I wasn’t trying to become a better entrepreneur. A better creator. A better coach. I wasn’t trying to build a version of myself that fit into someone else’s definition of success.
I was remembering the person I had always been.
The little girl with the notebook. The teenager writing poems that no one else understood. The woman standing under stage lights sharing spoken word. The coach who believes movement can heal. The writer who believes words can too.
They’re not different people.
They never were.
They’ve been holding hands this whole time.
I just couldn’t see it.
People often ask what Root to Rise means.
For a long time, I answered that question by talking about coaching. About movement. About confidence. About wellness.
But if someone asked me today...
I think my answer would be much simpler.
Root to Rise is the belief that healing begins the moment you stop abandoning yourself.
It is the belief that courage is practiced long before confidence arrives. It is the belief that awareness creates choice. That discipline built from self-respect outlasts discipline built from shame. That movement reminds us that things move. That grief deserves to be felt. That rest is not something we earn.
And that the strongest roots are often grown in the seasons when nothing above the surface appears to be happening at all.
Maybe that’s why this feels less like the beginning of a business...
...and more like the remembering of a life.
I used to think I was building Root to Rise.
Now I wonder if Root to Rise has quietly been building me.
Maybe every loss... Every poem... Every classroom... Every client... Every mile I ever ran... Every conversation that made me question who I was... Every heartbreak... Every page...
Has simply been another root.
Preparing me for the moment I would finally stop asking, “Who am I supposed to become?”
...and start asking, “Who have I been all along?”
I don’t think this journey is about becoming someone new anymore.
I think it’s about returning to the woman I was before I believed I had to earn my worth.

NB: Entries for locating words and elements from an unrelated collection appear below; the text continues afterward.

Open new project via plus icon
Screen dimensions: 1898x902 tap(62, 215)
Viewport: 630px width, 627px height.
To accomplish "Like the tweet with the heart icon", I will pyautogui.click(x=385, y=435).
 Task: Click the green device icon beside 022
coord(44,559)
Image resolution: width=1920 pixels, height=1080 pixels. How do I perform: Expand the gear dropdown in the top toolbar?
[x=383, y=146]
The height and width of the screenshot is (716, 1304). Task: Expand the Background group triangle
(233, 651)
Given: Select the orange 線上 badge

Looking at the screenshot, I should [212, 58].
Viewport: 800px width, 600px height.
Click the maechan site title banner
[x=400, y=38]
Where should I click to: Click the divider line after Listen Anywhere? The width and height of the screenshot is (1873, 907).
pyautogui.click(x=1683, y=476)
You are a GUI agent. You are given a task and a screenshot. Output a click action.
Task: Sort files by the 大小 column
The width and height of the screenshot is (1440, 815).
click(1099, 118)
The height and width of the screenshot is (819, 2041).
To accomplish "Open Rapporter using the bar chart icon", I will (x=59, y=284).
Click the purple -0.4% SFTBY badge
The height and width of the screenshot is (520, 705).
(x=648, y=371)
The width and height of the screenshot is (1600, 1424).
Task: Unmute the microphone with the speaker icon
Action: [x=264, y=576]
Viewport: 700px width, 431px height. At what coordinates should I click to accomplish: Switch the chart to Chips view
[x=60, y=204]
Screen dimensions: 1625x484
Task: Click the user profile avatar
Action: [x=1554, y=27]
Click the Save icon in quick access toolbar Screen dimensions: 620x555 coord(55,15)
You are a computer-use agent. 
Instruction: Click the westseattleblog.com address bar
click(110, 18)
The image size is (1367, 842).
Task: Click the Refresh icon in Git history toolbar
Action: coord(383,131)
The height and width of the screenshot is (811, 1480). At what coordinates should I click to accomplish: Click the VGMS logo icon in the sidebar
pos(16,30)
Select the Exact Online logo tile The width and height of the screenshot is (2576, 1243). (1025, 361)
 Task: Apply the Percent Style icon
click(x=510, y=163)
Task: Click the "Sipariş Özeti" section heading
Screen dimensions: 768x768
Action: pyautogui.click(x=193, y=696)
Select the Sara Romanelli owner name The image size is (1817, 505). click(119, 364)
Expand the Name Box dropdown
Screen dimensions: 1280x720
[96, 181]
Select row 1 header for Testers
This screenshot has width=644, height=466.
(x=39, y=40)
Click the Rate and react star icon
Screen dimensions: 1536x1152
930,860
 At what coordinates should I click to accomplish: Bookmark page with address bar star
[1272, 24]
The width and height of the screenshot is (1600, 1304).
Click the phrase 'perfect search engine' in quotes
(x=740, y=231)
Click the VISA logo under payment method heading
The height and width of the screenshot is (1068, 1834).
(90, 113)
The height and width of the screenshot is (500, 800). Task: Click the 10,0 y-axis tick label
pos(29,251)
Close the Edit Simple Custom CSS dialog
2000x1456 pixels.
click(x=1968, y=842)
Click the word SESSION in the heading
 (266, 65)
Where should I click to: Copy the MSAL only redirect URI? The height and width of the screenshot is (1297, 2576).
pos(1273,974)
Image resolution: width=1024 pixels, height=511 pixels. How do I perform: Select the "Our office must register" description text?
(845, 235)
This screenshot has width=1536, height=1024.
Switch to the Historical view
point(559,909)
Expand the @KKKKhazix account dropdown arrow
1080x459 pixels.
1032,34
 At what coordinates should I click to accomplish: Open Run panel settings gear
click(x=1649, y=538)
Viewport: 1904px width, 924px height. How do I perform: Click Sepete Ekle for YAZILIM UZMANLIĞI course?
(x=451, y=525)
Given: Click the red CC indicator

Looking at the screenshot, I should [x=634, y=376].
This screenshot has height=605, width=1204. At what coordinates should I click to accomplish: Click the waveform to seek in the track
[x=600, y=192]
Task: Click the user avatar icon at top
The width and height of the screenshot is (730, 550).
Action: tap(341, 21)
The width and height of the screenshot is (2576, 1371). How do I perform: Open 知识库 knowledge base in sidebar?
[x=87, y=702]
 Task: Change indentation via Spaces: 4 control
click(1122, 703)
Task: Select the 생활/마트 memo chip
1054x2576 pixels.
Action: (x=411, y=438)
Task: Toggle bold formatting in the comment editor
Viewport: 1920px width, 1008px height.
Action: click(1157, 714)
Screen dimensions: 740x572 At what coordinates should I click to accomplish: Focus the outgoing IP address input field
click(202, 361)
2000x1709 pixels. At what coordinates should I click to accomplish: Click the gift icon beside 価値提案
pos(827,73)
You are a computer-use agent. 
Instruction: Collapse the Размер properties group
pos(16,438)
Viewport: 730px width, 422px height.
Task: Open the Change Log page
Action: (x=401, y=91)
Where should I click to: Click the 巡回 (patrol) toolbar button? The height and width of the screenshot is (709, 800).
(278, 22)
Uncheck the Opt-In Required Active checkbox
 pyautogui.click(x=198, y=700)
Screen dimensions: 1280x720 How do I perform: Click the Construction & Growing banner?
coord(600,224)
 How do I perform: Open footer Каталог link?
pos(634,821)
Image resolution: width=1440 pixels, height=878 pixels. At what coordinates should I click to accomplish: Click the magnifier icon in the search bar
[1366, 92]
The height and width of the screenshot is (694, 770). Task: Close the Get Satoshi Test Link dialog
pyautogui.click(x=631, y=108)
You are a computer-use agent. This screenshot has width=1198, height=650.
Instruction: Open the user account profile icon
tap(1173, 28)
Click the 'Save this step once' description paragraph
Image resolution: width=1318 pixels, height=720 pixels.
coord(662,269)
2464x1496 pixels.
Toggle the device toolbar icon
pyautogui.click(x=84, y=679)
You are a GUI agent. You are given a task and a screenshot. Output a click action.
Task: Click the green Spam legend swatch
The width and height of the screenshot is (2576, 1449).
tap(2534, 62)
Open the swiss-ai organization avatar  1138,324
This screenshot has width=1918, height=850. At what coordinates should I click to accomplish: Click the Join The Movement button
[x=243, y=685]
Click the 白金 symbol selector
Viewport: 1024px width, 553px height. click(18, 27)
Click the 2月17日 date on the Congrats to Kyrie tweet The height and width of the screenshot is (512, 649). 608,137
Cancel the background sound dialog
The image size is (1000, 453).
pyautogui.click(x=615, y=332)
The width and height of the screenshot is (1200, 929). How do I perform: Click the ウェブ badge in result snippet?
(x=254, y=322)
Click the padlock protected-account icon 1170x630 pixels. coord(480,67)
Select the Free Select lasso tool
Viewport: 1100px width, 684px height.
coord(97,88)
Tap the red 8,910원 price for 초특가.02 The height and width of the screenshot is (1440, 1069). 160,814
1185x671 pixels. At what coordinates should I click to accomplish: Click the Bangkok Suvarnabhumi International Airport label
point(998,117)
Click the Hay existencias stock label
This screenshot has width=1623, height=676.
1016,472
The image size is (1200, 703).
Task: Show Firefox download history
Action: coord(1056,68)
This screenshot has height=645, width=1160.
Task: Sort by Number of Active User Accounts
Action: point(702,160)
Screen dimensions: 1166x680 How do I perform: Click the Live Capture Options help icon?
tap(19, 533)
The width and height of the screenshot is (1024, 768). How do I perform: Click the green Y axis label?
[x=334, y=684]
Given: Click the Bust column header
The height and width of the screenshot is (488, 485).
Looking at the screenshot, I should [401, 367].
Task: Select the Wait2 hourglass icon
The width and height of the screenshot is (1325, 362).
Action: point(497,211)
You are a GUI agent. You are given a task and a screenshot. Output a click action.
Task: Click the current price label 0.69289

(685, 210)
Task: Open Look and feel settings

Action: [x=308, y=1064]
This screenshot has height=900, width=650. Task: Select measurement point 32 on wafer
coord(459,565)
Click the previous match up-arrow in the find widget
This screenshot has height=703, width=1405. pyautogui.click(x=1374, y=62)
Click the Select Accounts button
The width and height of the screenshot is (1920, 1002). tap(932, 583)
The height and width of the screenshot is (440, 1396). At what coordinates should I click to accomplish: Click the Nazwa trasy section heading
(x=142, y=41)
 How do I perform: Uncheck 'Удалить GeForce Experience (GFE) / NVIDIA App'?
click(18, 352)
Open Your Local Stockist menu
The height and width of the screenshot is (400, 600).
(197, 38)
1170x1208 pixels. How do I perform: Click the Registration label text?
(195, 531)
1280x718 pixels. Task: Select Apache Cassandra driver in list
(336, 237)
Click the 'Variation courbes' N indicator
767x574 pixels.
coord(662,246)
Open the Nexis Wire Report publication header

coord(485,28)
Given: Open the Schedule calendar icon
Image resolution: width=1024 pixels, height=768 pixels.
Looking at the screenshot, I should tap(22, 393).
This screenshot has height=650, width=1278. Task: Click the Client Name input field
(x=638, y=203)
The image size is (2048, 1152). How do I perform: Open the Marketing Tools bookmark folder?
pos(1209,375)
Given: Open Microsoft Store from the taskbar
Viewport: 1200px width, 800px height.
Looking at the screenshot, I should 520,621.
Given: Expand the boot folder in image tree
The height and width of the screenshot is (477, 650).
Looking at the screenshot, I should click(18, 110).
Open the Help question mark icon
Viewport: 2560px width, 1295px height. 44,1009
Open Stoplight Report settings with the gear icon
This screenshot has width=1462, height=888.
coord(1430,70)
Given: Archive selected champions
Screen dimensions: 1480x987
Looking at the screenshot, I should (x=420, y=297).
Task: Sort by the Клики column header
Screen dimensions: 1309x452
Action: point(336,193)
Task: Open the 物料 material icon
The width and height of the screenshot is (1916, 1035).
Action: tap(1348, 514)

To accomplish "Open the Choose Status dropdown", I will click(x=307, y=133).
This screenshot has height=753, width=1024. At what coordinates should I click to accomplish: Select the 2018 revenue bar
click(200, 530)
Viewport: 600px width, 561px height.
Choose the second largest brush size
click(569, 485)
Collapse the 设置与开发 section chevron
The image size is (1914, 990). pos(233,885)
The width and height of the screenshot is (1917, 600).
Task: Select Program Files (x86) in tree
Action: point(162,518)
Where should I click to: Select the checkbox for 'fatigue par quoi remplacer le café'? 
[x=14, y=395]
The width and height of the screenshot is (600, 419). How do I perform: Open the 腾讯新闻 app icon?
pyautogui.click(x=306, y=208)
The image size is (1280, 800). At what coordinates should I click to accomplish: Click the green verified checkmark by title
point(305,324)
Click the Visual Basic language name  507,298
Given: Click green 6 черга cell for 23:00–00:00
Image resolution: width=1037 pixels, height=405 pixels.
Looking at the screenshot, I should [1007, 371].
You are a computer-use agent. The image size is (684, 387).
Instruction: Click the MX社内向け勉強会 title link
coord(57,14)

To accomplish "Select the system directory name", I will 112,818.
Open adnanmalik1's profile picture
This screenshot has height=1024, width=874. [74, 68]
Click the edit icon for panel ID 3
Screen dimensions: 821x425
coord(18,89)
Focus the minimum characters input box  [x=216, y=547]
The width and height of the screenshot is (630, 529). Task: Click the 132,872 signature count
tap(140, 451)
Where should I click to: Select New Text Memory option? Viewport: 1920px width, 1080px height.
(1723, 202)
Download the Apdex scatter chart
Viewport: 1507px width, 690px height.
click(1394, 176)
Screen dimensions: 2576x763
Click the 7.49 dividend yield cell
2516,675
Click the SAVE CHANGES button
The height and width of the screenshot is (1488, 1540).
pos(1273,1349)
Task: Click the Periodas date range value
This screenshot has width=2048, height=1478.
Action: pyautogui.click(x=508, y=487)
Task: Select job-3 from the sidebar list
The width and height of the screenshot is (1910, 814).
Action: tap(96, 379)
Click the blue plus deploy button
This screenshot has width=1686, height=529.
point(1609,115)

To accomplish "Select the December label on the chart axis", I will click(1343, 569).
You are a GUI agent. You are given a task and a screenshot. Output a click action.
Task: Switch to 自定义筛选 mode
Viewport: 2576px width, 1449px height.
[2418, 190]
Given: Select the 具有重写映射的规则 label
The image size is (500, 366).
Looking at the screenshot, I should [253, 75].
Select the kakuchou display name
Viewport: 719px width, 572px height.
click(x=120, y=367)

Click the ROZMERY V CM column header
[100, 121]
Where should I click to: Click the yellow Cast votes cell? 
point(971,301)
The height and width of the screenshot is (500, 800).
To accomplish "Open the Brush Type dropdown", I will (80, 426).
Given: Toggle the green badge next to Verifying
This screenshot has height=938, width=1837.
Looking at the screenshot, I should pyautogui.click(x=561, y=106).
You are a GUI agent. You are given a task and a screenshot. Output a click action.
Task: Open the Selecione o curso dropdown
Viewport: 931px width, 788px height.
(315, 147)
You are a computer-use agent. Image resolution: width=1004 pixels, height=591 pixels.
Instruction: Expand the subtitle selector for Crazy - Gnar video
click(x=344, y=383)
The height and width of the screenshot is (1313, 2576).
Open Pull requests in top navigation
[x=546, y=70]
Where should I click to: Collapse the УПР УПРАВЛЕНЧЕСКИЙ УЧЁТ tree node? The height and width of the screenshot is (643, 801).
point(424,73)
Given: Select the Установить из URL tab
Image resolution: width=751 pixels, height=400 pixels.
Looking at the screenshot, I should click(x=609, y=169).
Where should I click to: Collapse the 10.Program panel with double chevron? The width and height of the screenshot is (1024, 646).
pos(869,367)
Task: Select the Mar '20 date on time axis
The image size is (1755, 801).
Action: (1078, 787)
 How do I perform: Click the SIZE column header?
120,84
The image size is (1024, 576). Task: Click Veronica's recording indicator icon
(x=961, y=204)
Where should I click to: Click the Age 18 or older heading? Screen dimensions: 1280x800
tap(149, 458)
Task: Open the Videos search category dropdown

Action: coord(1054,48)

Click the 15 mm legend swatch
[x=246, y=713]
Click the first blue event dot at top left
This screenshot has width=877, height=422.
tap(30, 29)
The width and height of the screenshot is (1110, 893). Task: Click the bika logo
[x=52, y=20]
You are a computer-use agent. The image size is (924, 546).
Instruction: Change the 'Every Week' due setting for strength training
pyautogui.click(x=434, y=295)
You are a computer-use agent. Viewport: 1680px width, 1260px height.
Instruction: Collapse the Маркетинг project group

Before I believed I had to carry everyone else. Before I believed I had to perform in order to be seen.
If this season has taught me anything, it’s this:
The life that is meant for me will never ask me to abandon myself in order to build it.
And maybe that’s the bravest thing I’ve ever learned.
Because for the first time...
I’m not chasing a future version of myself.
I’m walking home.
One honest word at a time. One courageous choice at a time. One root at a time.